November 9, 2017
MOST OF US KNOW SOMEONE who is a caregiver. Many of us (40 million, in fact) are caregivers, providing 37 billion hours of support to family members coping with the realities of aging and illness.
Twenty million new caregivers joined their ranks last year, so chances are good that you, too, could become a caregiver (if you’re not already one).
Those are just some of the eye-popping stats revealed in a new report, “The Journey of Caregiving,” produced by Merrill Lynch in partnership with Age Wave, a thought leader in the study of aging and its implications for society.
While many previous studies have looked at caregiving’s physical and emotional challenges, very few have explored its financial costs. “Many caregivers find they have to dip into their savings or take on debt to cover expenses,” notes Cynthia Hutchins, director of Financial Gerontology for Bank of America Merrill Lynch.
Many caregivers find they have to dip into their savings or take on debt to cover expenses.

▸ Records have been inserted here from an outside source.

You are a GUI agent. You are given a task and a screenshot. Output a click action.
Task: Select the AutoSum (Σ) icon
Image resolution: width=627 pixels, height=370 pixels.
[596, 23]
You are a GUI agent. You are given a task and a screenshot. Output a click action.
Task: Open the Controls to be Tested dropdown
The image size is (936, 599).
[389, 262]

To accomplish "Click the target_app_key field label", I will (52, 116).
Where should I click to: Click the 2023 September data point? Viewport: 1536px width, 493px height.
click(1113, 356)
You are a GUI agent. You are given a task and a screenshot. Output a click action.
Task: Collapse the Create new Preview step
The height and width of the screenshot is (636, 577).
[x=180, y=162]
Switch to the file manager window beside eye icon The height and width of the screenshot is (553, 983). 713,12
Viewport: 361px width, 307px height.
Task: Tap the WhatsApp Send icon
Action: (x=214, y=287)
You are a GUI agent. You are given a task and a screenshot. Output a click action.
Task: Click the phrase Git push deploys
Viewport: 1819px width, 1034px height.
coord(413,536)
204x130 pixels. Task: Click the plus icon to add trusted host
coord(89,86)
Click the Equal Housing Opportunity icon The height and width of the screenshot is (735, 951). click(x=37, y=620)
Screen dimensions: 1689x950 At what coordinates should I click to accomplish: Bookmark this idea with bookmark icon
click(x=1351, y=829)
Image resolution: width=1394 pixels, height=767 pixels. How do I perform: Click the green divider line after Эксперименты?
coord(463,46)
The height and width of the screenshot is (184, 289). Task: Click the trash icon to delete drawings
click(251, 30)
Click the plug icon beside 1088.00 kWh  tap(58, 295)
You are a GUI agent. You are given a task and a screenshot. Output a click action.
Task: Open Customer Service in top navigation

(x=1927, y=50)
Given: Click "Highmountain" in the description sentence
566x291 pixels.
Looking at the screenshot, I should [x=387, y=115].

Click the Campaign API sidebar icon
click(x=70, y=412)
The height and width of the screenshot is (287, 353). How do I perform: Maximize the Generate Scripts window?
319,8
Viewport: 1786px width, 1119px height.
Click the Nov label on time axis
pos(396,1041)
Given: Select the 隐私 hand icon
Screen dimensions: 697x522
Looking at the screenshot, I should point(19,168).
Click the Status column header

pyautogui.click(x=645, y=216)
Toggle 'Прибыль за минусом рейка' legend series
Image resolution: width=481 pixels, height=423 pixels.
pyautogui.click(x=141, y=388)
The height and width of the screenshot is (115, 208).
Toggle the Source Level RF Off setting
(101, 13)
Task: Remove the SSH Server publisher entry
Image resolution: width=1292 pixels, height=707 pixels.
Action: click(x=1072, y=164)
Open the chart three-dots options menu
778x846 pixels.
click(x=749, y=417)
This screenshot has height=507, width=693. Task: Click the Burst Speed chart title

“We found that 92% of caregivers are financial caregivers, providing help paying the bills, managing investments, handling insurance forms, preparing taxes and monitoring bank accounts,” says Ken Dychtwald, CEO and founder of Age Wave. “When we delved into the many ways that caregiving can upend financial plans, it became evident that financial advice tailored to caregivers’ needs is required—and, in fact, 66% of the people we surveyed said they could benefit from such help.”
One other striking statistic: Nearly half of financial caregivers don’t have the legal authorization to manage their loved ones’ finances, according to Gallup Polls and the AARP. “If you’re in the position of helping a family member with their finances, make sure they put a durable power of attorney in place, giving you the authority to do so,” suggests Hutchins. “It could go a long way in preventing family conflict.”
Merrill Lynch also has a Client Contact Authorization Form that can identify you as the person an advisor should contact if any financial problems arise in an aging loved one’s account. “This can be very helpful in the early stages of the caregiving journey, before you’re fully involved in the financial aspects of caregiving,” notes Hutchins.
Despite the many challenges, caregivers find tremendous satisfaction in their role: 91% are grateful to be able to provide care and most would gladly take on the role again, according to the report.
“I think that when I look back—when my parents are gone someday—I'll be glad for the time we had, and the way our relationship changed as they grew older,” said one caregiver who participated in the study.